The method <NUM> further includes at the first DOE, diffracting the optical signal based on spectrum such that predominately one spectrum of light is diffracted in a first direction and predominately a second spectrum of light is diffracted in a second different direction such that different portions of optical signal take different paths, including at least two different paths (act <NUM>).

The method <NUM> further includes at the first DOE, diffracting the different portions into a second DOE (act <NUM>).

The method <NUM> further includes at the second DOE, diffracting the different portions into a third DOE (<NUM>).

The method <NUM> further includes at the second DOE and the third DOE expanding the optical signal in a substantially non-parallel fashion; Expansions at DOE2 and DOE3 are substantially non-parallel. Aspects may expand the pupil at DOE2 essentially in the vertical direction, and then at DOE3 in the horizontal direction during the outcoupling process (act <NUM>).

The method <NUM> further includes at the third DOE, diffracting the different portions into an eye box keeping output propagation angles within some predetermined threshold of the input propagation angles. That is, an attempt is made to keep the output propagation angles substantially parallel to the input propagation angles to prevent distortion and/or other side-effects (act <NUM>).

The plurality of DOEs are associated with grating vectors. The acts of method <NUM> are performed such that a summation of grating vectors for each of the paths in the at least two different paths is substantially equal to zero (act <NUM>).

Note that being 'substantially equal to zero' is dependent on the display resolution of a device. In particular, the summation is substantially equal to zero so long as some predefined resolution is maintained. In some aspects, this may mean that the output resolution of an outgoing optical signal must be the same as the input resolution of an incoming optical signal.

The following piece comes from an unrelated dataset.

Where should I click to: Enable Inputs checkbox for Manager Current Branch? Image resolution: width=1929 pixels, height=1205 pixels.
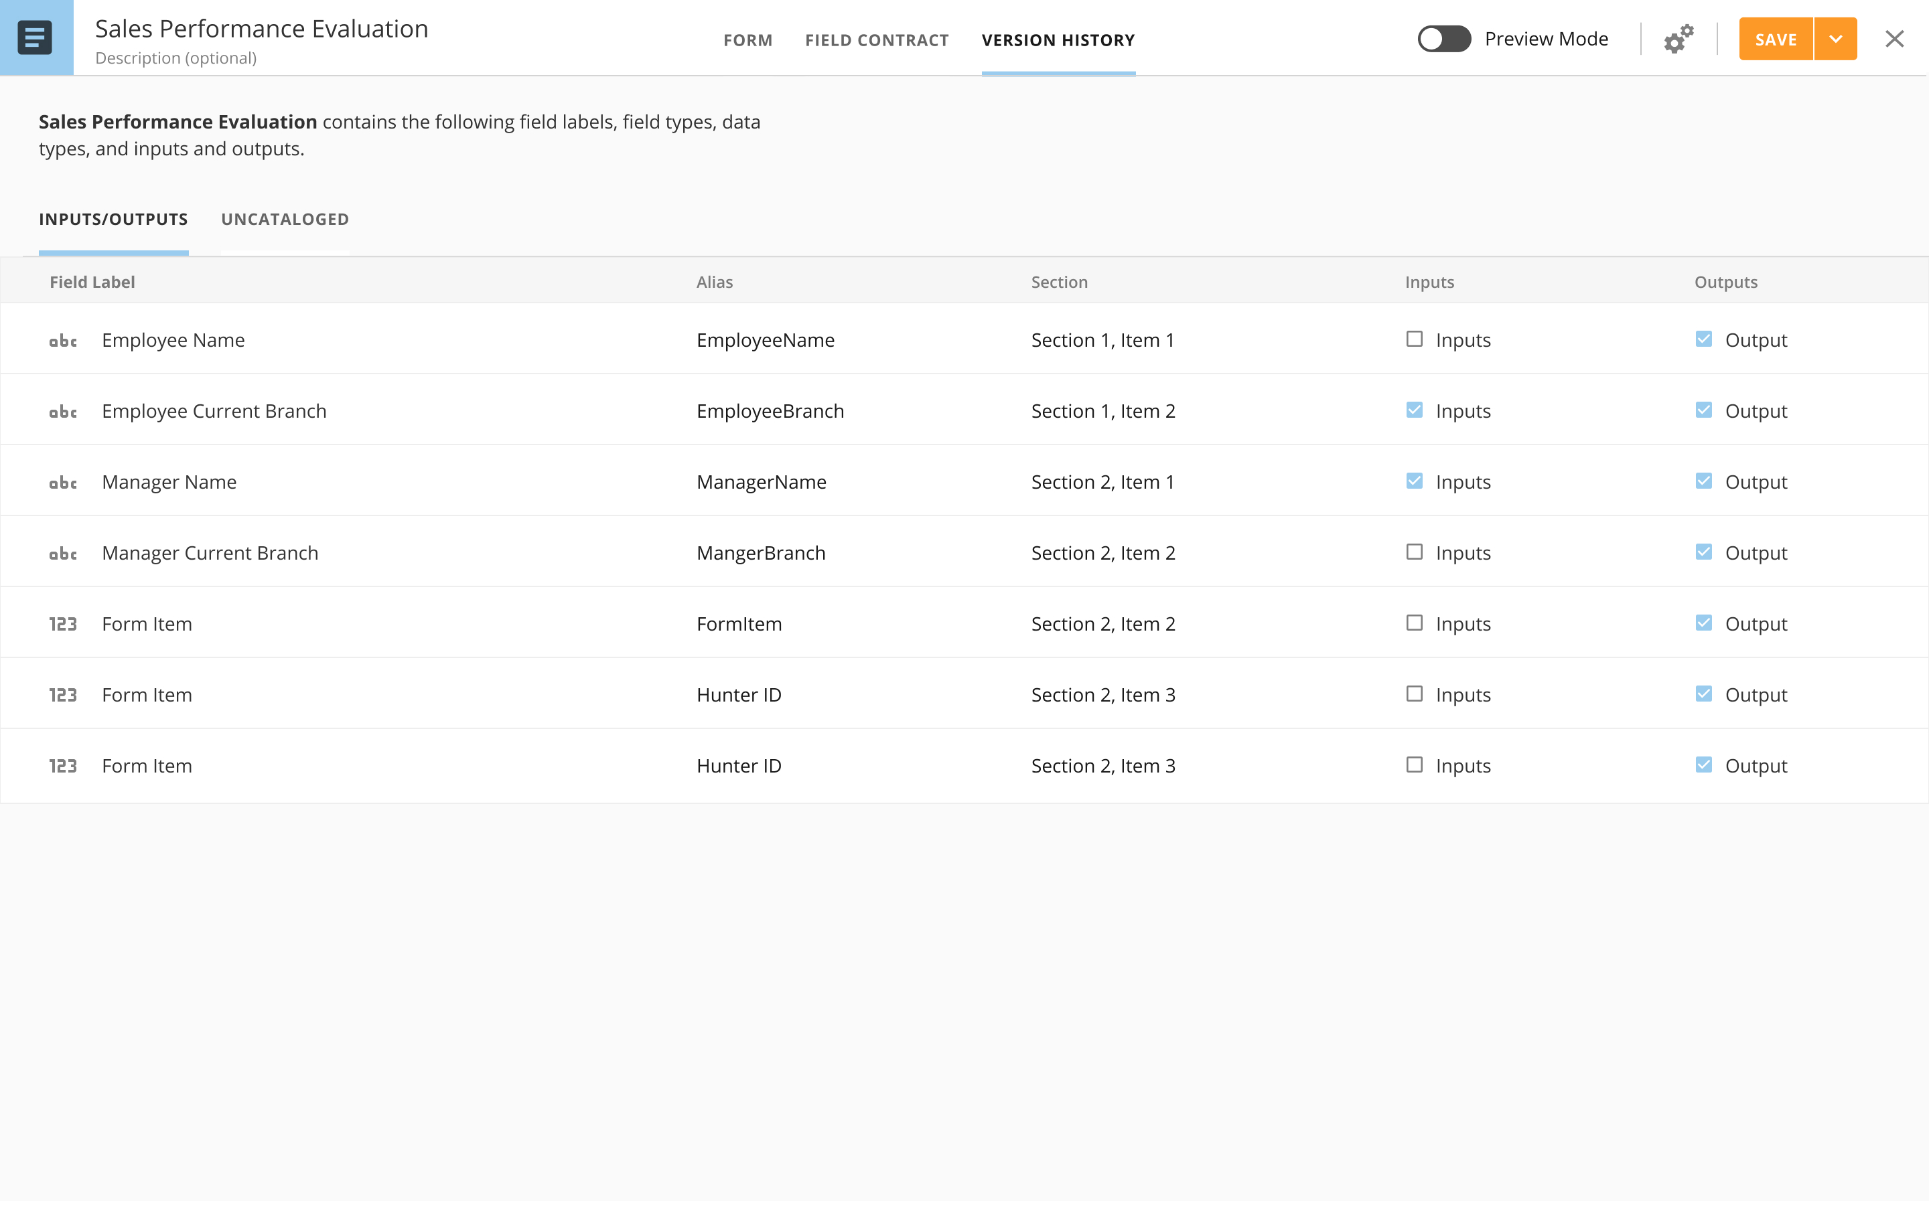click(x=1414, y=551)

The method of the invention is defined in claim <NUM>.

Claim 1:
An optical device (<NUM>) for combining RGB optical signals in a single waveguide (<NUM>), the single waveguide comprising a plurality of diffractive optical elements DOEs, including:
a first DOE (<NUM>) comprising a first linear grating on a front surface of the grating and having a first grating period and a second linear grating on the back of the grating and having a second grating period, the first DOE being configured to receive an optical signal at input propagation angles and to diffract the optical signal based on spectrum such that a +<NUM> diffraction order of a predominately first spectrum of light is diffracted by the first linear grating in a first direction and a -<NUM> diffraction order of the predominantly first spectrum of light is diffracted in a second direction by the first linear grating; and a +<NUM> diffraction order of a predominately second spectrum of light is diffracted by the second linear grating and a -<NUM> diffraction order of the predominantly second spectrum of light is diffracted by the second linear grating, such that different portions of optical signal take different paths, including four different paths;
a second DOE (<NUM>) and a third DOE (<NUM>), the second DOE comprising four wings with different expansion gratings, each expansion grating being oriented to diffract light toward the third DOE, wherein the first DOE is configured to diffract the optical signal of the predominantly first spectrum of light diffracted in the first direction toward a first wing, the optical signal of the predominantly first spectrum of light diffracted in the second direction toward a second wing, the +<NUM> diffraction order of the predominately second spectrum of light toward a third wing, and the -<NUM> diffraction order of the predominantly second spectrum of light toward a fourth wing;
the third DOE (<NUM>) configured to diffract light into an eye box keeping output propagation angles within some predetermined threshold of the input propagation angles;
wherein the second and third DOE are configured to cause expansions that are substantially non-parallel;
wherein the plurality of DOEs are associated with grating vectors and wherein a summation of grating vectors for each of the paths in the four different paths is substantially equal to zero.